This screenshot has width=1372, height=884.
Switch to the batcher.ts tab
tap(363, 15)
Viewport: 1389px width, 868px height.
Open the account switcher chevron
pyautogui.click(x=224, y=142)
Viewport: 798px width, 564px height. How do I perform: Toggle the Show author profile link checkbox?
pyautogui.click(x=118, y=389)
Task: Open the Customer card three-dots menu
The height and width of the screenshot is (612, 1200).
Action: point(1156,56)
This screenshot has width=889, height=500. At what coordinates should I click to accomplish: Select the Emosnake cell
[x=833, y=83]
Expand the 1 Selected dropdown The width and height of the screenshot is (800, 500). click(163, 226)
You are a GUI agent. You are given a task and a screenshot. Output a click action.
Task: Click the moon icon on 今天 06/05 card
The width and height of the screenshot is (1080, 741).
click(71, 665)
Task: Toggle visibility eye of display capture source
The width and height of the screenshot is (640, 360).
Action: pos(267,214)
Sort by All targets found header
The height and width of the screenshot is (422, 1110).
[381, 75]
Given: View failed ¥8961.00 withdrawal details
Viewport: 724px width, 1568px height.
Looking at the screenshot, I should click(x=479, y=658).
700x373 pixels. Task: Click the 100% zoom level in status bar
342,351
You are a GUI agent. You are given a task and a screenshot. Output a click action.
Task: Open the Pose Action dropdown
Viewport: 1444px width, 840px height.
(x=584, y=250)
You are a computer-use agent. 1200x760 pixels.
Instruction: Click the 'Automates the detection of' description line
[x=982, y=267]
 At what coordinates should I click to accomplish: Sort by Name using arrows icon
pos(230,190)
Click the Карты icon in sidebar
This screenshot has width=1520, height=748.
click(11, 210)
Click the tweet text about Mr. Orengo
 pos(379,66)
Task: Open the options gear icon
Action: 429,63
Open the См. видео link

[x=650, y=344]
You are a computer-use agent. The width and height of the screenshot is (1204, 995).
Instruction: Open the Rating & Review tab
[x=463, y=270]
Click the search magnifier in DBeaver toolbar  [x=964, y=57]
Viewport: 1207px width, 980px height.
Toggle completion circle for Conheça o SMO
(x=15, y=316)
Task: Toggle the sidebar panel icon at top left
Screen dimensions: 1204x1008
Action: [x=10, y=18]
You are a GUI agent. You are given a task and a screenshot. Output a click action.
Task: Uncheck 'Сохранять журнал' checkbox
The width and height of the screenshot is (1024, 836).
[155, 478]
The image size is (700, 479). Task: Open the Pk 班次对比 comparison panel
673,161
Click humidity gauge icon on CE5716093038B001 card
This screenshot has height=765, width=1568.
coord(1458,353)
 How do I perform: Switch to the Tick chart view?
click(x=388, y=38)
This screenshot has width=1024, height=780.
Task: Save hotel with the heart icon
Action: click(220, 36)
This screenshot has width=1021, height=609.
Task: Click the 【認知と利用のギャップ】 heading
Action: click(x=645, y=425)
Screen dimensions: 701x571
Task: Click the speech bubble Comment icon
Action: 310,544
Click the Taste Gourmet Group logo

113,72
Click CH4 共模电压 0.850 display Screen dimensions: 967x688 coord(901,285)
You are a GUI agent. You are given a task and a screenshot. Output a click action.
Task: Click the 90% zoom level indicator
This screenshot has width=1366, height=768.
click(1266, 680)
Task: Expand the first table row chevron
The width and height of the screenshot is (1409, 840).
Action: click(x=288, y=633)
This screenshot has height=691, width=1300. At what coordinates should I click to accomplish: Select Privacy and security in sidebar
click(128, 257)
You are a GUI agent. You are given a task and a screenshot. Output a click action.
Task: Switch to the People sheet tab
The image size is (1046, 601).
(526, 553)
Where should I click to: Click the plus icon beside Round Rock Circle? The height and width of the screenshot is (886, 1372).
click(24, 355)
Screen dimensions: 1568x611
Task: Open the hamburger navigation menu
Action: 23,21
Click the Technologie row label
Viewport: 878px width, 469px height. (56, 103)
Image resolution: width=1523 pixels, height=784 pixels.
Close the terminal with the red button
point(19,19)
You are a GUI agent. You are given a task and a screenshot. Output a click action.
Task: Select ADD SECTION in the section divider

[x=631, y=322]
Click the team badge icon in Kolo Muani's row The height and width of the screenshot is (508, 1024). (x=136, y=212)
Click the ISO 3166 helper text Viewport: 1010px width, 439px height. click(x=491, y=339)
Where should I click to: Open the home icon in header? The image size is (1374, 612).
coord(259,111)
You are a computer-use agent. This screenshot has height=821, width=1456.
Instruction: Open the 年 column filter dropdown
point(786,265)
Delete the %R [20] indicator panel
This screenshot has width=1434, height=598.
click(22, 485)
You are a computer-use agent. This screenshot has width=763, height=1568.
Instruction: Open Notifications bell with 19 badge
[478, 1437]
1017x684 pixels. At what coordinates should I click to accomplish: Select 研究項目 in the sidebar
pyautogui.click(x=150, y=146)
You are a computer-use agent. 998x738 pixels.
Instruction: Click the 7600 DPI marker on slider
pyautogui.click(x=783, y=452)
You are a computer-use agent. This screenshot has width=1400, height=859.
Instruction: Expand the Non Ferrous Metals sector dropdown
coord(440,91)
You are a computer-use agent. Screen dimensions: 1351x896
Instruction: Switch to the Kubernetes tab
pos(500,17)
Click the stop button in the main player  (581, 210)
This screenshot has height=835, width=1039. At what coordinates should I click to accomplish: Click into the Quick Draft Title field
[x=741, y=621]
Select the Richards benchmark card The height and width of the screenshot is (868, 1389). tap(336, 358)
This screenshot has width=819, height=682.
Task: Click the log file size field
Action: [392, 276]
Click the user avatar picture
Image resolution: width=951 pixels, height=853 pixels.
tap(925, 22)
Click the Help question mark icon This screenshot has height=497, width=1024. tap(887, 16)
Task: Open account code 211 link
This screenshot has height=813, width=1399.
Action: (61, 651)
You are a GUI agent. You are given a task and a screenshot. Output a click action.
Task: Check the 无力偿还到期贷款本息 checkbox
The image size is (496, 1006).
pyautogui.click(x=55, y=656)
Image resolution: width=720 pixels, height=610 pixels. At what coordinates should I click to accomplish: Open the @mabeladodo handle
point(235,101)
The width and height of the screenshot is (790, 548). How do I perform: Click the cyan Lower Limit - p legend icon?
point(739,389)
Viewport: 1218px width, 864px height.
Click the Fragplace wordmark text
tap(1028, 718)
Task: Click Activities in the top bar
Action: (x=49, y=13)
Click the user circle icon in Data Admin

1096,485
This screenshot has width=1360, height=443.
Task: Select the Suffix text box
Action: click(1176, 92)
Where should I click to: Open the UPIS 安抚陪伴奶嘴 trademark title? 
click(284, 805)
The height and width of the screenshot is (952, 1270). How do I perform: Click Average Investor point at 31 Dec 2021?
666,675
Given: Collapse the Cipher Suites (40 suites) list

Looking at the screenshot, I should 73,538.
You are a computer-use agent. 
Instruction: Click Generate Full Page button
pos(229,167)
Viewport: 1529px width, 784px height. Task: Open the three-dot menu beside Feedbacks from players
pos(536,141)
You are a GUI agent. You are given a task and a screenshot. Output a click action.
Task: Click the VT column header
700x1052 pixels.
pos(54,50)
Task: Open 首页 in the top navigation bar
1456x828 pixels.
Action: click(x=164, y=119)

+===+

[Exercise details] Rewrite the records above as a Markdown table with the columns Row and Line. Put one line in each row, number the rows in order, and leave out blank lines.

[Task answer]
| Row | Line |
|---|---|
| 1 | This screenshot has width=1372, height=884. |
| 2 | Switch to the batcher.ts tab |
| 3 | tap(363, 15) |
| 4 | Viewport: 1389px width, 868px height. |
| 5 | Open the account switcher chevron |
| 6 | pyautogui.click(x=224, y=142) |
| 7 | Viewport: 798px width, 564px height. How do I perform: Toggle the Show author profile link checkbox? |
| 8 | pyautogui.click(x=118, y=389) |
| 9 | Task: Open the Customer card three-dots menu |
| 10 | The height and width of the screenshot is (612, 1200). |
| 11 | Action: point(1156,56) |
| 12 | This screenshot has width=889, height=500. At what coordinates should I click to accomplish: Select the Emosnake cell |
| 13 | [x=833, y=83] |
| 14 | Expand the 1 Selected dropdown The width and height of the screenshot is (800, 500). click(163, 226) |
| 15 | You are a GUI agent. You are given a task and a screenshot. Output a click action. |
| 16 | Task: Click the moon icon on 今天 06/05 card |
| 17 | The width and height of the screenshot is (1080, 741). |
| 18 | click(71, 665) |
| 19 | Task: Toggle visibility eye of display capture source |
| 20 | The width and height of the screenshot is (640, 360). |
| 21 | Action: pos(267,214) |
| 22 | Sort by All targets found header |
| 23 | The height and width of the screenshot is (422, 1110). |
| 24 | [381, 75] |
| 25 | Given: View failed ¥8961.00 withdrawal details |
| 26 | Viewport: 724px width, 1568px height. |
| 27 | Looking at the screenshot, I should click(x=479, y=658). |
| 28 | 700x373 pixels. Task: Click the 100% zoom level in status bar |
| 29 | 342,351 |
| 30 | You are a GUI agent. You are given a task and a screenshot. Output a click action. |
| 31 | Task: Open the Pose Action dropdown |
| 32 | Viewport: 1444px width, 840px height. |
| 33 | (x=584, y=250) |
| 34 | You are a computer-use agent. 1200x760 pixels. |
| 35 | Instruction: Click the 'Automates the detection of' description line |
| 36 | [x=982, y=267] |
| 37 |  At what coordinates should I click to accomplish: Sort by Name using arrows icon |
| 38 | pos(230,190) |
| 39 | Click the Карты icon in sidebar |
| 40 | This screenshot has width=1520, height=748. |
| 41 | click(11, 210) |
| 42 | Click the tweet text about Mr. Orengo |
| 43 |  pos(379,66) |
| 44 | Task: Open the options gear icon |
| 45 | Action: 429,63 |
| 46 | Open the См. видео link |
| 47 | [x=650, y=344] |
| 48 | You are a computer-use agent. The width and height of the screenshot is (1204, 995). |
| 49 | Instruction: Open the Rating & Review tab |
| 50 | [x=463, y=270] |
| 51 | Click the search magnifier in DBeaver toolbar  [x=964, y=57] |
| 52 | Viewport: 1207px width, 980px height. |
| 53 | Toggle completion circle for Conheça o SMO |
| 54 | (x=15, y=316) |
| 55 | Task: Toggle the sidebar panel icon at top left |
| 56 | Screen dimensions: 1204x1008 |
| 57 | Action: [x=10, y=18] |
| 58 | You are a GUI agent. You are given a task and a screenshot. Output a click action. |
| 59 | Task: Uncheck 'Сохранять журнал' checkbox |
| 60 | The width and height of the screenshot is (1024, 836). |
| 61 | [155, 478] |
| 62 | The image size is (700, 479). Task: Open the Pk 班次对比 comparison panel |
| 63 | 673,161 |
| 64 | Click humidity gauge icon on CE5716093038B001 card |
| 65 | This screenshot has height=765, width=1568. |
| 66 | coord(1458,353) |
| 67 |  How do I perform: Switch to the Tick chart view? |
| 68 | click(x=388, y=38) |
| 69 | This screenshot has width=1024, height=780. |
| 70 | Task: Save hotel with the heart icon |
| 71 | Action: click(220, 36) |
| 72 | This screenshot has width=1021, height=609. |
| 73 | Task: Click the 【認知と利用のギャップ】 heading |
| 74 | Action: click(x=645, y=425) |
| 75 | Screen dimensions: 701x571 |
| 76 | Task: Click the speech bubble Comment icon |
| 77 | Action: 310,544 |
| 78 | Click the Taste Gourmet Group logo |
| 79 | 113,72 |
| 80 | Click CH4 共模电压 0.850 display Screen dimensions: 967x688 coord(901,285) |
| 81 | You are a GUI agent. You are given a task and a screenshot. Output a click action. |
| 82 | Task: Click the 90% zoom level indicator |
| 83 | This screenshot has width=1366, height=768. |
| 84 | click(1266, 680) |
| 85 | Task: Expand the first table row chevron |
| 86 | The width and height of the screenshot is (1409, 840). |
| 87 | Action: click(x=288, y=633) |
| 88 | This screenshot has height=691, width=1300. At what coordinates should I click to accomplish: Select Privacy and security in sidebar |
| 89 | click(128, 257) |
| 90 | You are a GUI agent. You are given a task and a screenshot. Output a click action. |
| 91 | Task: Switch to the People sheet tab |
| 92 | The image size is (1046, 601). |
| 93 | (526, 553) |
| 94 | Where should I click to: Click the plus icon beside Round Rock Circle? The height and width of the screenshot is (886, 1372). |
| 95 | click(24, 355) |
| 96 | Screen dimensions: 1568x611 |
| 97 | Task: Open the hamburger navigation menu |
| 98 | Action: 23,21 |
| 99 | Click the Technologie row label |
| 100 | Viewport: 878px width, 469px height. (56, 103) |
| 101 | Image resolution: width=1523 pixels, height=784 pixels. |
| 102 | Close the terminal with the red button |
| 103 | point(19,19) |
| 104 | You are a GUI agent. You are given a task and a screenshot. Output a click action. |
| 105 | Task: Select ADD SECTION in the section divider |
| 106 | [x=631, y=322] |
| 107 | Click the team badge icon in Kolo Muani's row The height and width of the screenshot is (508, 1024). (x=136, y=212) |
| 108 | Click the ISO 3166 helper text Viewport: 1010px width, 439px height. click(x=491, y=339) |
| 109 | Where should I click to: Open the home icon in header? The image size is (1374, 612). |
| 110 | coord(259,111) |
| 111 | You are a computer-use agent. This screenshot has height=821, width=1456. |
| 112 | Instruction: Open the 年 column filter dropdown |
| 113 | point(786,265) |
| 114 | Delete the %R [20] indicator panel |
| 115 | This screenshot has width=1434, height=598. |
| 116 | click(22, 485) |
| 117 | You are a computer-use agent. This screenshot has width=763, height=1568. |
| 118 | Instruction: Open Notifications bell with 19 badge |
| 119 | [478, 1437] |
| 120 | 1017x684 pixels. At what coordinates should I click to accomplish: Select 研究項目 in the sidebar |
| 121 | pyautogui.click(x=150, y=146) |
| 122 | You are a computer-use agent. 998x738 pixels. |
| 123 | Instruction: Click the 7600 DPI marker on slider |
| 124 | pyautogui.click(x=783, y=452) |
| 125 | You are a computer-use agent. This screenshot has width=1400, height=859. |
| 126 | Instruction: Expand the Non Ferrous Metals sector dropdown |
| 127 | coord(440,91) |
| 128 | You are a computer-use agent. Screen dimensions: 1351x896 |
| 129 | Instruction: Switch to the Kubernetes tab |
| 130 | pos(500,17) |
| 131 | Click the stop button in the main player  (581, 210) |
| 132 | This screenshot has height=835, width=1039. At what coordinates should I click to accomplish: Click into the Quick Draft Title field |
| 133 | [x=741, y=621] |
| 134 | Select the Richards benchmark card The height and width of the screenshot is (868, 1389). tap(336, 358) |
| 135 | This screenshot has width=819, height=682. |
| 136 | Task: Click the log file size field |
| 137 | Action: [392, 276] |
| 138 | Click the user avatar picture |
| 139 | Image resolution: width=951 pixels, height=853 pixels. |
| 140 | tap(925, 22) |
| 141 | Click the Help question mark icon This screenshot has height=497, width=1024. tap(887, 16) |
| 142 | Task: Open account code 211 link |
| 143 | This screenshot has height=813, width=1399. |
| 144 | Action: (61, 651) |
| 145 | You are a GUI agent. You are given a task and a screenshot. Output a click action. |
| 146 | Task: Check the 无力偿还到期贷款本息 checkbox |
| 147 | The image size is (496, 1006). |
| 148 | pyautogui.click(x=55, y=656) |
| 149 | Image resolution: width=720 pixels, height=610 pixels. At what coordinates should I click to accomplish: Open the @mabeladodo handle |
| 150 | point(235,101) |
| 151 | The width and height of the screenshot is (790, 548). How do I perform: Click the cyan Lower Limit - p legend icon? |
| 152 | point(739,389) |
| 153 | Viewport: 1218px width, 864px height. |
| 154 | Click the Fragplace wordmark text |
| 155 | tap(1028, 718) |
| 156 | Task: Click Activities in the top bar |
| 157 | Action: (x=49, y=13) |
| 158 | Click the user circle icon in Data Admin |
| 159 | 1096,485 |
| 160 | This screenshot has width=1360, height=443. |
| 161 | Task: Select the Suffix text box |
| 162 | Action: click(1176, 92) |
| 163 | Where should I click to: Open the UPIS 安抚陪伴奶嘴 trademark title?  |
| 164 | click(284, 805) |
| 165 | The height and width of the screenshot is (952, 1270). How do I perform: Click Average Investor point at 31 Dec 2021? |
| 166 | 666,675 |
| 167 | Given: Collapse the Cipher Suites (40 suites) list |
| 168 | Looking at the screenshot, I should 73,538. |
| 169 | You are a computer-use agent.  |
| 170 | Instruction: Click Generate Full Page button |
| 171 | pos(229,167) |
| 172 | Viewport: 1529px width, 784px height. Task: Open the three-dot menu beside Feedbacks from players |
| 173 | pos(536,141) |
| 174 | You are a GUI agent. You are given a task and a screenshot. Output a click action. |
| 175 | Task: Click the VT column header |
| 176 | 700x1052 pixels. |
| 177 | pos(54,50) |
| 178 | Task: Open 首页 in the top navigation bar |
| 179 | 1456x828 pixels. |
| 180 | Action: click(x=164, y=119) |